What History Teachers in Iowa Say About Their Careers
"Teaching history in Iowa gives me the chance to help students see that the past is not distant or abstract. When they connect national events to their families, towns, and communities, the subject becomes real." - David
"My favorite part of teaching history is watching students learn how to question evidence and explain their thinking. Iowa schools have given me room to build lessons that feel active instead of scripted." - Clyde
"Iowa classrooms include students with many different experiences, and that makes history discussions stronger. The work is demanding, but helping students form informed opinions is why I stayed in the profession." - Paula
Becoming a history teacher in Iowa usually requires an accredited bachelor’s degree, an approved teacher preparation program, a 14-week student teaching placement, required assessments when applicable, and an Iowa teaching license with the correct endorsement.
Iowa does not offer automatic reciprocity for out-of-state history teachers; credentials are reviewed individually, and some applicants may receive a Regional Exchange Teaching License while completing deficiencies.
Salary depends heavily on grade level, district, experience, and education. Iowa Workforce Development reports entry-level earnings of $40,501 for middle school teachers and $44,755 for high school teachers, with average annual wages ranging between $55,000 and $61,000.

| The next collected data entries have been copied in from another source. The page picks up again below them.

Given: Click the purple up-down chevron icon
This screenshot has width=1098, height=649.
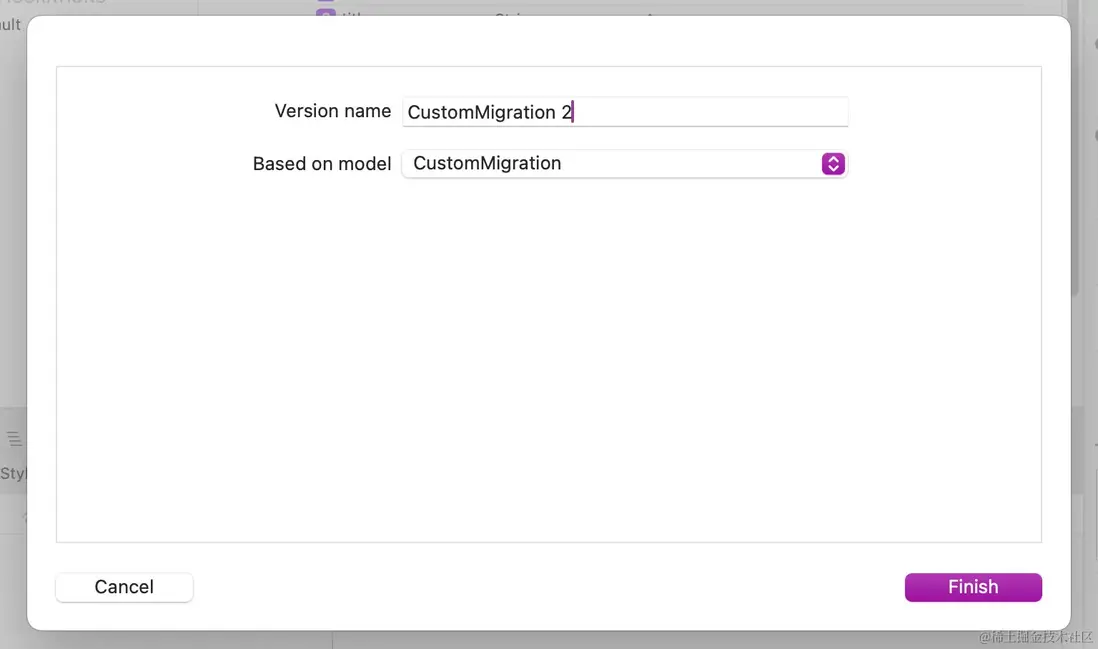Looking at the screenshot, I should [833, 164].
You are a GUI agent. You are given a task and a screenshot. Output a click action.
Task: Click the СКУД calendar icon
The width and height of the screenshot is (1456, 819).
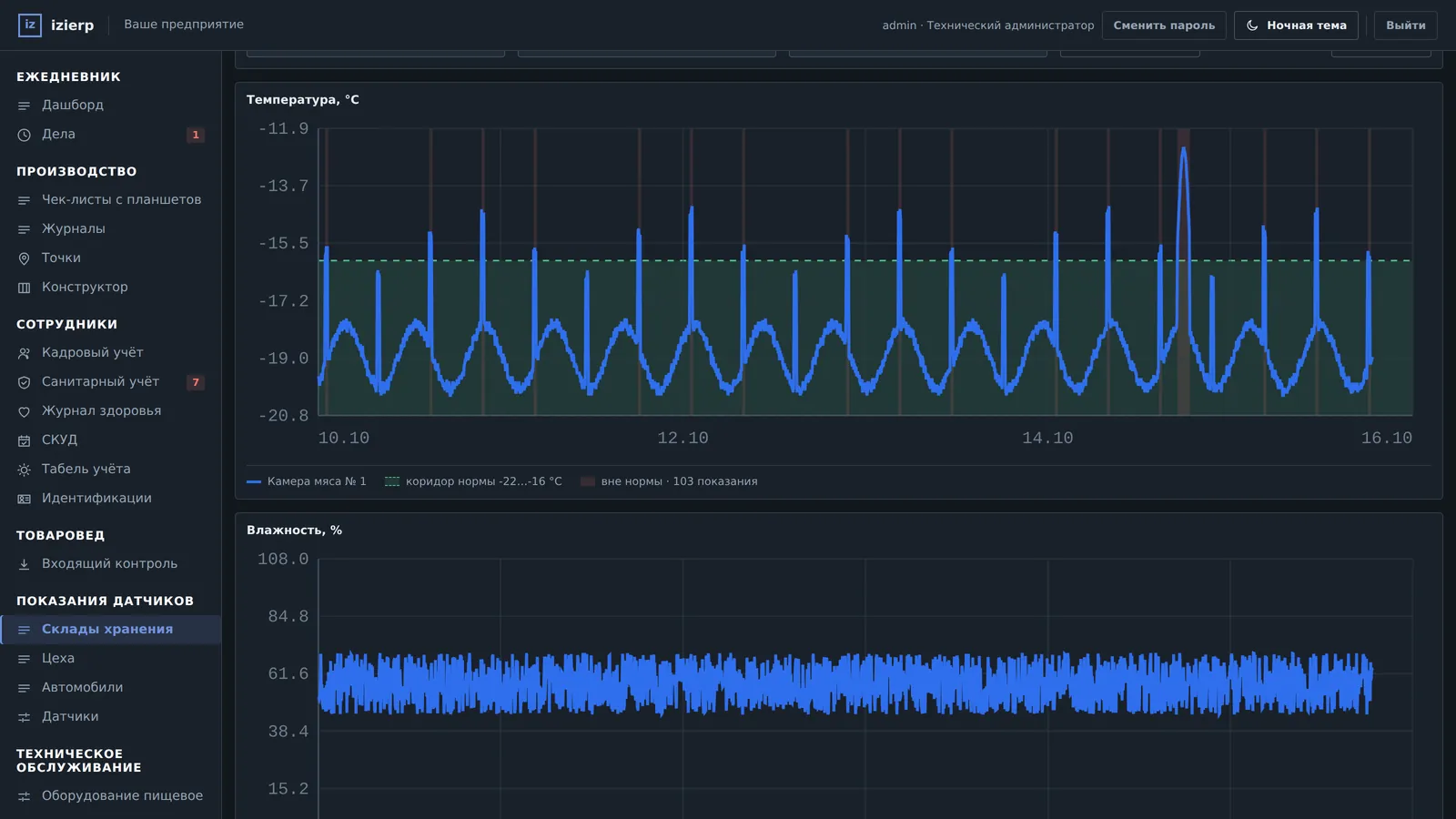click(x=25, y=440)
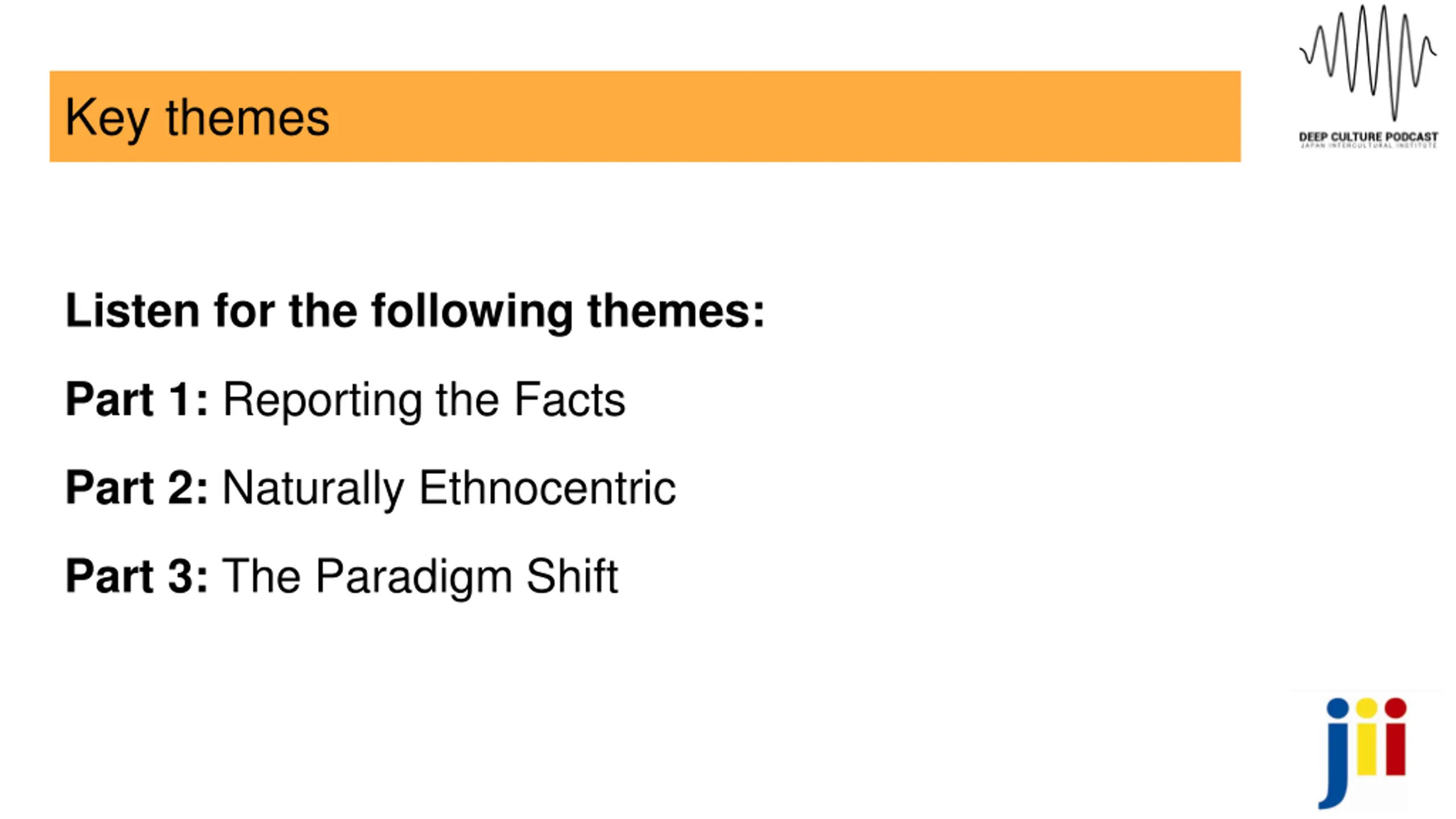Select the bold Part 2: label
Image resolution: width=1456 pixels, height=819 pixels.
pos(136,487)
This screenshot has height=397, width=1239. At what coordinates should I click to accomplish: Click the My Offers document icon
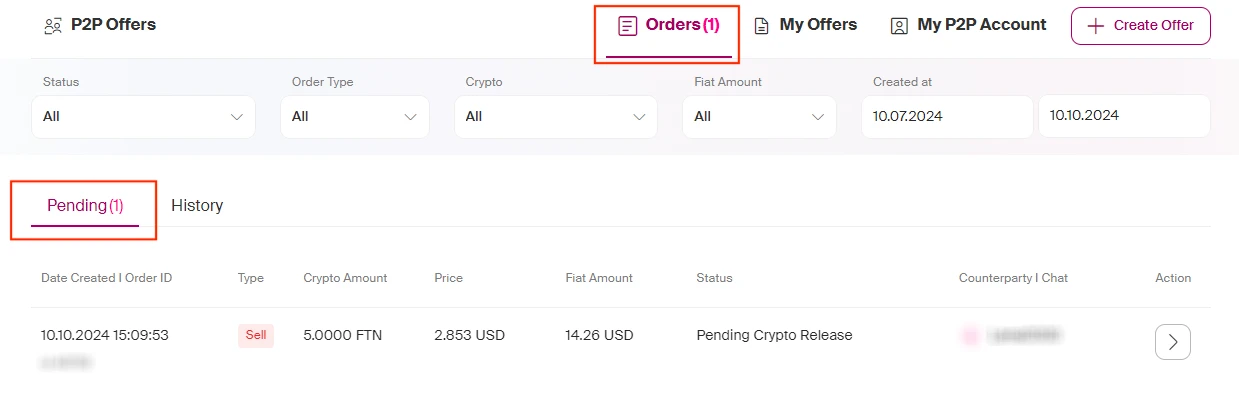[762, 26]
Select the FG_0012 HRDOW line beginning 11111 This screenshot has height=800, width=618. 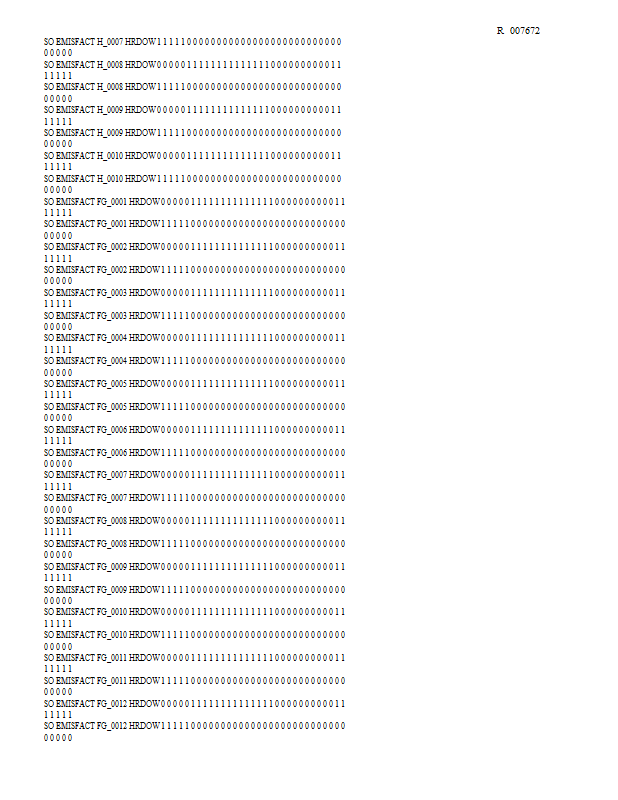195,731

Financial aid can include loan forgiveness, ISEA scholarships, the Future Teachers of Iowa Scholarship, the Teach Iowa Scholar Program, federal Pell Grants, and institution-specific awards.
History teachers can advance into curriculum leadership, museum education, consulting, school leadership, or postsecondary teaching, especially with graduate education and strong instructional experience.
The best teacher preparation decision is not based on cost alone. Confirm Iowa approval, endorsement fit, student teaching support, renewal requirements, and total program expenses before enrolling.
Iowa can be a strong teaching environment for candidates who want to contribute to civic education, but new teachers should be prepared for workload pressure, curriculum debates, funding differences, and the need for ongoing professional development.
U.S. Bureau of Labor Statistics. (2024, April 3). May 2023 state occupational employment and wage estimates - Iowa. Occupational Employment and Wage Statistics. https://www.bls.gov/oes/current/oes_ia.htm
Other Things You Should Know About Becoming a History Teacher in Iowa
How do I become a history teacher in Iowa in 2026?
To become a history teacher in Iowa in 2026, earn a bachelor's degree with a focus on education and history. Complete a state-approved teacher preparation program and pass the Praxis Subject Assessments. Apply for an Iowa Initial Teaching License through the Board of Educational Examiners.
Can I get my Iowa teaching credential online?
Yes, it is possible to obtain a teaching credential online in Iowa. Many universities offer online programs that cater to aspiring educators, including those focused on history. Ensure that the institution is accredited by the Higher Learning Commission (HLC). Meanwhile, education and teacher preparation programs must be evaluated by the Council for the Accreditation of Educator Preparation (CAEP) or the Iowa Department of Education.